4.  Only one punch per day per bug.  (That means that when we drive past the red one that lives around the corner it can only be used once in a 24 hour period.  Cressy doesn't always get this one because she'll forget that it was used before.  After all, she saw it first the second or third time we passed it in a day.  Power to the elementary school kid.)
5.  Any color of a Beetle is allowed.  Not just white ones.  (I seem to recall that there was also a game about white horses and involved pinching.  I believe my sister and I were vicious little beasts.)
6.  If a person is slugged and it is determined that a Beetle was not seen, the initial hitter gets twice hit back and harder.  (Vicious.  Little.  Beasts.  We.  Were.)
7.  VW Dealerships only count if they're accidental.  HIM has been known to deliberately drive by places he knows that there are Beetles.  (I don't want to think about the variation of the game that HIM and his sister played as children.  It was probably bloody and involved chainsaws and gas powered tools.  The Marquis of Queensberry rules were akin to a foreign language to them.)  (Upon consideration and decades of hearing stories about the road trips that HIM and his sister were dragged upon (HIM's exact phrase, 'dragged upon.') (Look parenthesis within parenthesis.  This could be bad.) I figure that there was an invisible shield in between the front seat of the family car and the back.  My FIL and MIL probably completely tuned HIM and HIM's sister out unless blood was being squirted over the backs of the seats.  I don't have photographs but HIM often complains about his sister breaking the camera at an early age.  Oh, what joyful times.) [image error] My MIL and FIL on one of their infamous 'road trips.'
Apparently the back seat was where all the action
took place.
8.  If you own a Beetle then it can only be 'slug a bugged' once per 24 hour period by the first person who sees it and calls it.

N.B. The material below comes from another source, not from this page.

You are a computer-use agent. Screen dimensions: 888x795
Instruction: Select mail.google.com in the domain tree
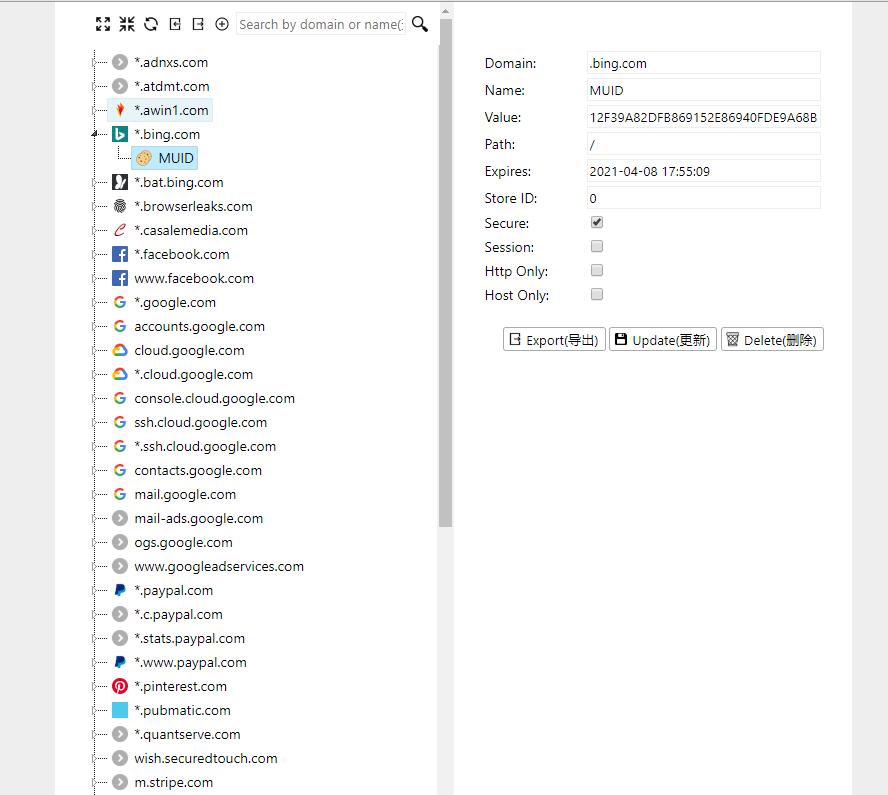185,494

9.  The driver of the car is not encouraged to play.  (Gee I wonder why.)  But stoplights are a free for all.
10.  Whining in the game is generally prohibited.  (Cressy compensates by saying, "Ah, man," in a saddened tone of voice as if she has just lost her best Barbie doll.)
11.  No knuckles.  (This is for HIM, who must have learned this particular torturous technique as a child.)  For everyone else, this means when slugging, you don't push out one of your knuckles in order to facilitate a better bruise.  (I know this makes HIM sound mean, but he really isn't.  Old habits die hard.)

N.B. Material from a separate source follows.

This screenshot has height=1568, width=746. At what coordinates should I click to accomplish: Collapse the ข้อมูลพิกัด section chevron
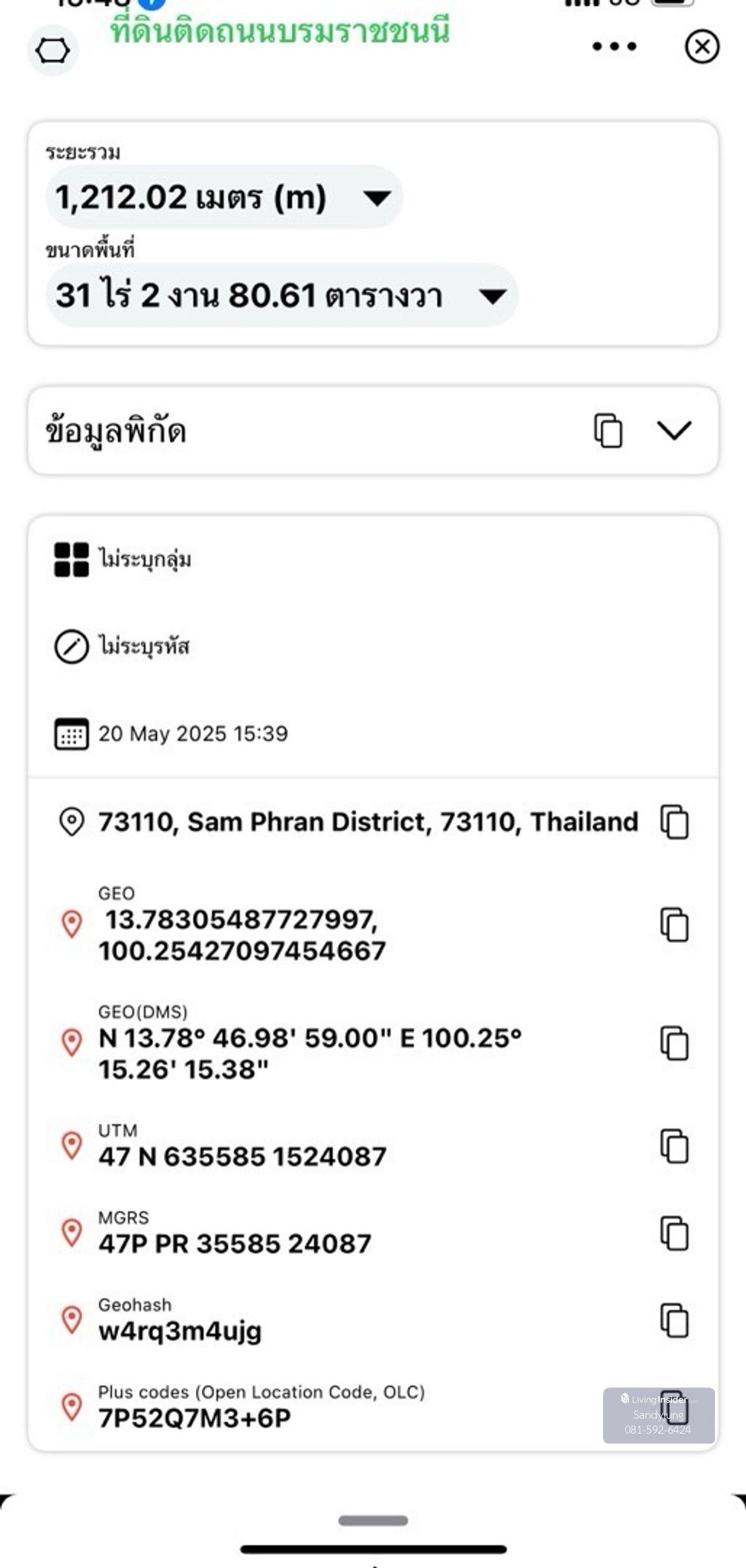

12.  Only hands may be using for slugging.  No baseball bats, wrenches, iron skillets, or maces.  (There's a reason I'm adding this.  A very scary, sincere reason.)  Just in case someone gets any special ideas about Slug a Bug.
13.  No imaginary Beetles.  HIM knows what I'm talking about.  If HIM is the only one who sees the Beetle then there is a distinct possible that it wasn't really a Beetle.  (It was a 'ghost' Beetle.  Holy shades of What's Up, Doc? Batman.  That's only for Bogdanovich buffs.)

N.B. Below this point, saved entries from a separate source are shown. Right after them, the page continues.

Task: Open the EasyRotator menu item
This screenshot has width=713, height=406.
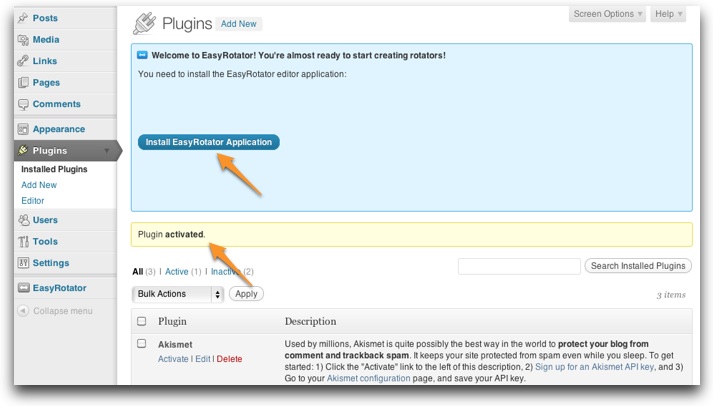Action: click(60, 288)
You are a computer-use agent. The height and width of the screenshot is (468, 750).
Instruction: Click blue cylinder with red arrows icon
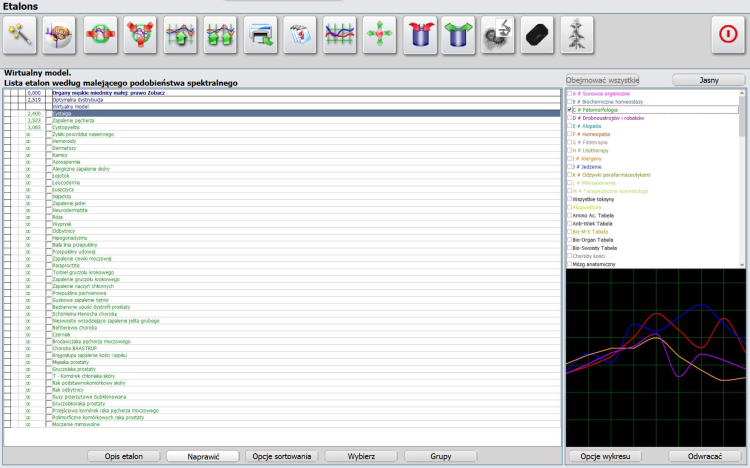(419, 35)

14.  Only actual, live, in person Beetles count.  Not pictures on say, a blog, or the TV, or in a magazine.
[image error] Here's the new New Beetle.  I think it looks like a squashed old New Beetle.
(Could have been a birth defect.)  Also if you're playing by Cressy's
rules you can now Slug a Bug someone.Addendum (Cressy rules from her perspective):
1.  If I see it second, although you saw it first and called it, I shall say that I saw it first and Slug a Bug you.
2.  No one shall hit me harder although I have that option to tenderize your fleshly upper arm with impunity.
3.  If you see one, you shall ignore it and pretend you didn't see it first, so that I may see it and consequently call it on you or Daddy.  Mostly you, though.  (Apparently the fact that Daddy makes most of the money that buys my toys has rubbed off on me.)
4.  I can pretend that I didn't see that red one from around the corner for the third time today and use it again.  (The 24 hour rule only applies to you, Mommy.)
5.  I'm not really caring if you're driving when I see one, Mommy.  I want to Slug a Bug you and in an impertinent fashion.
6.  Whenever I see a Beetle, whether it's on TV, on the net, or say, on your blog, I'm going to Slug a Bug you.  Especially you Mommy.  Remember you started this game.
7.  I always win.  Sucker.
With that in mind, I think I'll go look on Amazon and see if they have 'What's Up, Doc?' on DVD.